20 Jahre Licht-Blicke

2002 begann in Lichtenberg die Netzwerkstellenarbeit mit dem Ziel zivilgesellschaftliches Engagement zu stärken und extrem rechten Strukturen etwas entgegenzusetzen. Mit ehemaligen Kolleg*innen werfen wir einen Blick zurück. Was waren Herausforderungen und Meilensteine? Hier sprechen wir mit Eva Prausner.

Im Rahmen des damaligen Bundesprogramms “CIVITAS – Initiative gegen Rechtsextremismus in den neuen Bundesländern” gab es auch für die Berliner Ostbezirke die Möglichkeit Netzwerkstellen aufzubauen, um demokratische, menschenrechtsorientierte Handlungsstrategien vor Ort zu entwickeln. In Pankow, Treptow-Köpenick, Lichtenberg und Marzahn-Hellersdorf bestehen diese Projekte noch heute. Bei ihnen sind u.a. die Koordinierungsstellen der Partnerschaften für Demokratie, die Registerstellen und Projekte der politischen Bildungsarbeit angesiedelt. 

Eva Prausner war von 2003 bis 2011 Mitarbeiterin bei Licht-Blicke. Sie leitet mittlerweile das Projekt Elternstärken, das sie während ihrer Licht-Blicke Zeit ins Leben gerufen hat.

Auch Du hast die Fach- und Netzwerkstelle Licht-Blicke viele Jahre geprägt. Was sind deine besten Erinnerungen an die Zeit? Was waren wichtige Meilensteine? 

„Der Kiezatlas schrieb irgendwann in meiner Zeit über das Projekt: Licht-Blicke – Netzwerk für Demokratie und Toleranz fördert die aktive Beteiligung von Menschen für ein demokratisches Gemeinwesen. Angebote sind: Koordination von Jugendzentren gegen Diskriminierung; Register rechtsextremer Vorkommnisse; Fortbildung und Qualifizierung von Multiplikator*Innen der Sozialen Arbeit; Stolpersteine; Beratung von Eltern extrem rechts orientierter Kinder“. Vieles ist in den Anfangsjahren mit dem Kollegen Uwe Neirich entstanden. Schön ist, dass es vieles davon immer noch gibt.
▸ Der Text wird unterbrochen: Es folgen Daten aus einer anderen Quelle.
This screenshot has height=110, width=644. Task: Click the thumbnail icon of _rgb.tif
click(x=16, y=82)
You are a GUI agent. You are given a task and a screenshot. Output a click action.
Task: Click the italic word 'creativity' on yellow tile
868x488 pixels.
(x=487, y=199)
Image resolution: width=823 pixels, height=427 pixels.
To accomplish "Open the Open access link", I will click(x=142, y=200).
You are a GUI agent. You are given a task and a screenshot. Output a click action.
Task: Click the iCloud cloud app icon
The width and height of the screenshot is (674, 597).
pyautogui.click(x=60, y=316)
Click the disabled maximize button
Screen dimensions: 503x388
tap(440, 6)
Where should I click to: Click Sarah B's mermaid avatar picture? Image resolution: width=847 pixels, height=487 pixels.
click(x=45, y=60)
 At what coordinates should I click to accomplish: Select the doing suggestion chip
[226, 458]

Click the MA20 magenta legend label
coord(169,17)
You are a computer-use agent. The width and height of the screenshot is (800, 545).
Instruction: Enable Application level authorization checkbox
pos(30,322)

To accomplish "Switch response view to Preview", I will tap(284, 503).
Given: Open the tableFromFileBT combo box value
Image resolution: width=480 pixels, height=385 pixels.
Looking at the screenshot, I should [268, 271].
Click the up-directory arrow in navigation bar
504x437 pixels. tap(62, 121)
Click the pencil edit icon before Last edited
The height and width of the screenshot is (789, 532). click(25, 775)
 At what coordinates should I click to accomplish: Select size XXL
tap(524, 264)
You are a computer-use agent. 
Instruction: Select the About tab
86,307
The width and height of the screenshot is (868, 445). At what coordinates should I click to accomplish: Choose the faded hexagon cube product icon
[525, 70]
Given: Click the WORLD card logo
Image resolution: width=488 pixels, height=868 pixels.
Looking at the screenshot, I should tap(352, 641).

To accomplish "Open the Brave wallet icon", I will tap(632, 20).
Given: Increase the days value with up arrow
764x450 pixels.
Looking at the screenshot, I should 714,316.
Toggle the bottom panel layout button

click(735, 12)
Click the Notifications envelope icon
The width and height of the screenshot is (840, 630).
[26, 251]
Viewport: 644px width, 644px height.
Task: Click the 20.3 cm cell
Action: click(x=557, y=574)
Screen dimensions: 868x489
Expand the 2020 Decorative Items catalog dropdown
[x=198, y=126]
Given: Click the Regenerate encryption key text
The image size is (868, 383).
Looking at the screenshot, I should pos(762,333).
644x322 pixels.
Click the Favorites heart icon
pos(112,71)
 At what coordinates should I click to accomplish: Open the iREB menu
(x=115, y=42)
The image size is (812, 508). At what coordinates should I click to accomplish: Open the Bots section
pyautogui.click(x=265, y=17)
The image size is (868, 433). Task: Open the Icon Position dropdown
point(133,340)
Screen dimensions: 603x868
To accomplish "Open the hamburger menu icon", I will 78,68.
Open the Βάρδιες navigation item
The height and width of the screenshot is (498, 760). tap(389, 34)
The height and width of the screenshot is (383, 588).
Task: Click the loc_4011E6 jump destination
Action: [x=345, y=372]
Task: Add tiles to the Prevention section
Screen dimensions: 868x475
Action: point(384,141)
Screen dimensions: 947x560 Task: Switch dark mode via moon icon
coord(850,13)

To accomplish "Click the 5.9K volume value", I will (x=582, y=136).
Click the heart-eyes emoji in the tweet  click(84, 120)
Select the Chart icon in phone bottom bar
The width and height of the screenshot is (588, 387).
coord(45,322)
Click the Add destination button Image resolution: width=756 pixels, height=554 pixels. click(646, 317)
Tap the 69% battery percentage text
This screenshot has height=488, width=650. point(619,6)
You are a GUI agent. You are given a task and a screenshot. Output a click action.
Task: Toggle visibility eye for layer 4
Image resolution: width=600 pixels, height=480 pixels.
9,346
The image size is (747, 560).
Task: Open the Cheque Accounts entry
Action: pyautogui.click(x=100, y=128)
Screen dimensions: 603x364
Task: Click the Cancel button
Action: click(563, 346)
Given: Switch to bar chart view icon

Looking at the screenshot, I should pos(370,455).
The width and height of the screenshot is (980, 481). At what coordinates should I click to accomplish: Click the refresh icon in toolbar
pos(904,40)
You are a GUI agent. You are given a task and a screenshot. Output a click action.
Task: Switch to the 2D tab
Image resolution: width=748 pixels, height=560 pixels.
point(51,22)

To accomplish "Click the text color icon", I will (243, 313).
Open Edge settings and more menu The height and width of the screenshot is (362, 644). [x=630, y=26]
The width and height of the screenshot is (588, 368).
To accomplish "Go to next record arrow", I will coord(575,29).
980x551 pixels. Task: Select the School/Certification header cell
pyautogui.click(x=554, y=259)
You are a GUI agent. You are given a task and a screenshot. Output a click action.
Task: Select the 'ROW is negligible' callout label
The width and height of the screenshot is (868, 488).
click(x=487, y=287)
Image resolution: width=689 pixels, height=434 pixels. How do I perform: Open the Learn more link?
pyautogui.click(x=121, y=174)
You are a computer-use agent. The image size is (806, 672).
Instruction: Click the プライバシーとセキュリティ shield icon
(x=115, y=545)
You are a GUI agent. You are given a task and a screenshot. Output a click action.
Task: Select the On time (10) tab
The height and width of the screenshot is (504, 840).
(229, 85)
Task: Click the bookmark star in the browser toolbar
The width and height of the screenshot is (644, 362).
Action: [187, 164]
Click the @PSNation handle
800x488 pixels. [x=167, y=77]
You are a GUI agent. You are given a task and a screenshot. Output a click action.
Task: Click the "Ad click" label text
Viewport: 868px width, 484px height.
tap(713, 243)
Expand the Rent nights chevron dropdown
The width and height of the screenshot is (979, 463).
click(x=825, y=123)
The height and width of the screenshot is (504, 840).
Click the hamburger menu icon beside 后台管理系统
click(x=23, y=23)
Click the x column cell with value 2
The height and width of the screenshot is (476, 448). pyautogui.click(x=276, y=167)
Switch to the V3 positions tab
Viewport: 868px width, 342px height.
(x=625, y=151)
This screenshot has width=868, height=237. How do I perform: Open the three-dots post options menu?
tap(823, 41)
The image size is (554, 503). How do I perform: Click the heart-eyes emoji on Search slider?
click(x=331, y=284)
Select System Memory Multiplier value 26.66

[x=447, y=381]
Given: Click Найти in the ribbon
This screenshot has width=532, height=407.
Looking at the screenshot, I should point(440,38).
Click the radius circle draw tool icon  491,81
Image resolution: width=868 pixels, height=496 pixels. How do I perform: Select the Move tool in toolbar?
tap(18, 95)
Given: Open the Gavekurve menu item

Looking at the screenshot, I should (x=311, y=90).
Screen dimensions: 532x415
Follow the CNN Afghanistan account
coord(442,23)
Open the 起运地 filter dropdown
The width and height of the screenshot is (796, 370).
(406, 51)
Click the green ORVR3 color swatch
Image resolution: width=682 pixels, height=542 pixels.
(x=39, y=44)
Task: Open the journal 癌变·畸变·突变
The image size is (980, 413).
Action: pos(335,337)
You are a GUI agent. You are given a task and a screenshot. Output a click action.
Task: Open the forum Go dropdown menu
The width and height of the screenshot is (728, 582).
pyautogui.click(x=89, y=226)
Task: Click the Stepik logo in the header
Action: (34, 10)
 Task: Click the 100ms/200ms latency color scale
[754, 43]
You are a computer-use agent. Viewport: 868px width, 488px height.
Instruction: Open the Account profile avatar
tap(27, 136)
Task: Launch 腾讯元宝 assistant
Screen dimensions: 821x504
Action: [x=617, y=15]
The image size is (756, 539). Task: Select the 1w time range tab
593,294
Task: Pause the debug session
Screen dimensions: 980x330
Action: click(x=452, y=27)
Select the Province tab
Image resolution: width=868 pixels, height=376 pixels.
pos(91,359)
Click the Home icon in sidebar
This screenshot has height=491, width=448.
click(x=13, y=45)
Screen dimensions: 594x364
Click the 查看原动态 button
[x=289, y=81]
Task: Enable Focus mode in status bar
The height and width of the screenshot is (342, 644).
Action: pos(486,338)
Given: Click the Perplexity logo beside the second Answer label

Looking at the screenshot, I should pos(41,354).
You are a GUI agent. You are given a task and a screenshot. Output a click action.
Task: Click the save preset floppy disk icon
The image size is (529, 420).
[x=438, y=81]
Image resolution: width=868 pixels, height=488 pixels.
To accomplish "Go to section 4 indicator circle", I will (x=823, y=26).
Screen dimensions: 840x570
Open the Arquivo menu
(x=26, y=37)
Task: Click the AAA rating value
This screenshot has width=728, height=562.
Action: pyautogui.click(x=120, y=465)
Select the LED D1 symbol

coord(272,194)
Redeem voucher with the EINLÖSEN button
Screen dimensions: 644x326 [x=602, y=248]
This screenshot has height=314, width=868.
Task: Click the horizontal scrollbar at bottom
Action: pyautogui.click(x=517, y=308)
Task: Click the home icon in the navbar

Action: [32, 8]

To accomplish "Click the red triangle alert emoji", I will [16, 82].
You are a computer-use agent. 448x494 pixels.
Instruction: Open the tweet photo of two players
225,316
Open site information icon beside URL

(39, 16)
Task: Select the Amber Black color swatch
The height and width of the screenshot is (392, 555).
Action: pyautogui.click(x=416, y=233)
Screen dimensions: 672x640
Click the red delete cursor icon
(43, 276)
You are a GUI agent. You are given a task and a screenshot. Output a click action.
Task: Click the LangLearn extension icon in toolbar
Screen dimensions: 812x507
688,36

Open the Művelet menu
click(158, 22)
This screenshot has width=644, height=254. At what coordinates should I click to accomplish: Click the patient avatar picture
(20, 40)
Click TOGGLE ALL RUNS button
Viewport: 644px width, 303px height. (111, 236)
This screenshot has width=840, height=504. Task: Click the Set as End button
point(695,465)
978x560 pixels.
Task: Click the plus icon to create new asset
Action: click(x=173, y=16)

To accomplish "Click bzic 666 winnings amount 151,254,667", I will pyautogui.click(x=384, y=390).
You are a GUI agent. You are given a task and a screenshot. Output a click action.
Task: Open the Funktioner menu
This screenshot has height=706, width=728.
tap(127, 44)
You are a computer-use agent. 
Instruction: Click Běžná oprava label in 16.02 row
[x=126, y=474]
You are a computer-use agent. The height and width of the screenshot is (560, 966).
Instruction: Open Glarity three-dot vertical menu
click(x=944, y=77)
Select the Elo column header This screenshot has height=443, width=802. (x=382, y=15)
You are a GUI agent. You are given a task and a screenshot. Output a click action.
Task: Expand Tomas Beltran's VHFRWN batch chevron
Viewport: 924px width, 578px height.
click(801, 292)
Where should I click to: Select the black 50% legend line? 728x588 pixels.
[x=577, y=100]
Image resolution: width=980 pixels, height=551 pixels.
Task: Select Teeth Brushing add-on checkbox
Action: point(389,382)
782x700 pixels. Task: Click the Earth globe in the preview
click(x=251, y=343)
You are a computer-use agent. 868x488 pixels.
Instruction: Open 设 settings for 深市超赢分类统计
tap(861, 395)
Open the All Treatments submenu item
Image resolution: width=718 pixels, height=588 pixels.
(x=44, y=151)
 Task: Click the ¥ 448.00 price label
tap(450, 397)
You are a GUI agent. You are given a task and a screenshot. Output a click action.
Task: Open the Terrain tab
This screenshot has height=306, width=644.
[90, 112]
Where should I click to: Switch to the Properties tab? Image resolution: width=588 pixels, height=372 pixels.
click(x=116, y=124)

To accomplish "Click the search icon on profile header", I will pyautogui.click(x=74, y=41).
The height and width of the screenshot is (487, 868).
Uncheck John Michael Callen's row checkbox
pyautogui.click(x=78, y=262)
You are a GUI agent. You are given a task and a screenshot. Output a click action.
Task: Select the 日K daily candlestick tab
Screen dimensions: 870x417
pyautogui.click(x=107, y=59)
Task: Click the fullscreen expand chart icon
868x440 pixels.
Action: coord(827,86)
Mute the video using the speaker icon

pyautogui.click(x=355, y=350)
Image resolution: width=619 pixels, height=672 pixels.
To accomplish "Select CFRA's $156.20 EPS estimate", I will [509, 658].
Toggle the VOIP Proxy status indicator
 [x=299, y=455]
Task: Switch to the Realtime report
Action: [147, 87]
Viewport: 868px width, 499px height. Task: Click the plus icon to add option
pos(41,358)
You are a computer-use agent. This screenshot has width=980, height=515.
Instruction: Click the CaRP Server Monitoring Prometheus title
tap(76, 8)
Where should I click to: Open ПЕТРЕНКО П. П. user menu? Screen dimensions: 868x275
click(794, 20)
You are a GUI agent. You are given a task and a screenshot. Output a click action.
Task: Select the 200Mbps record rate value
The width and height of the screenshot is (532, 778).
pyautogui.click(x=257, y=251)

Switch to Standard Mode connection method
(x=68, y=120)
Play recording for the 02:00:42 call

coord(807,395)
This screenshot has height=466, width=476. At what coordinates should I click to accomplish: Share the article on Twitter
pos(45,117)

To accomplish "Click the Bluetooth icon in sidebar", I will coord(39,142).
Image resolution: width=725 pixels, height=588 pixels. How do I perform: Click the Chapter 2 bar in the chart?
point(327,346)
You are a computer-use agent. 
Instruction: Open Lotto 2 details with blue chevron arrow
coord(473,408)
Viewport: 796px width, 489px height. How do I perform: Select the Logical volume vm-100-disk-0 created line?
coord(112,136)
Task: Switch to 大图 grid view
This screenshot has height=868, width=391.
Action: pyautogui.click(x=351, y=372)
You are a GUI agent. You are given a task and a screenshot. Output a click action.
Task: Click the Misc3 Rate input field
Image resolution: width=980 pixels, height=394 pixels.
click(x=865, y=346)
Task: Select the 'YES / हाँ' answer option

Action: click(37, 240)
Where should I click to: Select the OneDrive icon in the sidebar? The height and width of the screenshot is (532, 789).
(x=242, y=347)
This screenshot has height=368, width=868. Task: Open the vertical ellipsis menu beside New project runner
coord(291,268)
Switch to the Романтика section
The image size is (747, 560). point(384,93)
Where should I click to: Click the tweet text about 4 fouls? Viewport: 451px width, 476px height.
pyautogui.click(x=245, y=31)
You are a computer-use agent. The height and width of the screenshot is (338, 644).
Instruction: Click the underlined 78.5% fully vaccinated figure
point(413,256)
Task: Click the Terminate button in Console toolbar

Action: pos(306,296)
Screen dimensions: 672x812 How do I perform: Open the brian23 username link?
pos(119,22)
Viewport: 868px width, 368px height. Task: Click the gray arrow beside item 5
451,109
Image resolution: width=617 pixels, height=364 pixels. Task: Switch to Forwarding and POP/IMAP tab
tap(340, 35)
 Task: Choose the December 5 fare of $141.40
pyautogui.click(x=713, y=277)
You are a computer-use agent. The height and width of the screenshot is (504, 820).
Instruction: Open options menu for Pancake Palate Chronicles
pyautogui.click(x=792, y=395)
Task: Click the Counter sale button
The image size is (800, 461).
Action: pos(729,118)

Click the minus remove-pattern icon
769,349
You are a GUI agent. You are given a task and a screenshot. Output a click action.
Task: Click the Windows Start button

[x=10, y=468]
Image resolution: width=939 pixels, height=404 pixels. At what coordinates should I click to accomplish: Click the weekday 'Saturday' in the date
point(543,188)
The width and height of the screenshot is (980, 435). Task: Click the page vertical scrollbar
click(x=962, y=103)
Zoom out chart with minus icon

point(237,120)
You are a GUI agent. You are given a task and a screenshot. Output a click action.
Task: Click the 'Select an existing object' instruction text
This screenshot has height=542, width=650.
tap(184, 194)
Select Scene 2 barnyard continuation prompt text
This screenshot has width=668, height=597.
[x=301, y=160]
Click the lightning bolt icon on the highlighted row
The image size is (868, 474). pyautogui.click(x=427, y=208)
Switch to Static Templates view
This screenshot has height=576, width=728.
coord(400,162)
Es ist schon in den ersten Jahren gelungen drei Projekte in den Bezirk zu holen und dort erfolgreich zu etablieren. Das Stolpersteinprojekt im Rahmen der politisch-historischen Bildungsarbeit, das Register extrem rechter Vorkommnisse, dass es zuvor nur in Pankow gab. Sehr gefragt waren auch die Argumentationstrainings gegen rechts über viele Jahre. Politische Bildung war ein wesentlicher Kern der Arbeit und auch Türöffner für längere Prozesse. Exemplarisch ist da vielleicht das Projekt „Stille Helden“. Hier möchte ich die langjährige Kollegin Melanie Röser besonders hervorheben. Sie verstand es, bisher nicht aktive Akteur*innen für die (Widerstands-) Geschichte ihres Wohnortes zu interessieren. So waren der Verein „Wir für Malchow“, die Kirchen in Malchow und in Karlshorst mit Pfarrer Edgar Dusdahl, Schrebergärten „Zum gemütlichen Hasen“ in die Gestaltung und Aufarbeitung der Erinnerungskultur und der Geschichte des Widerstands der Stillen Held:innen vor Ort aktiv einbezogen.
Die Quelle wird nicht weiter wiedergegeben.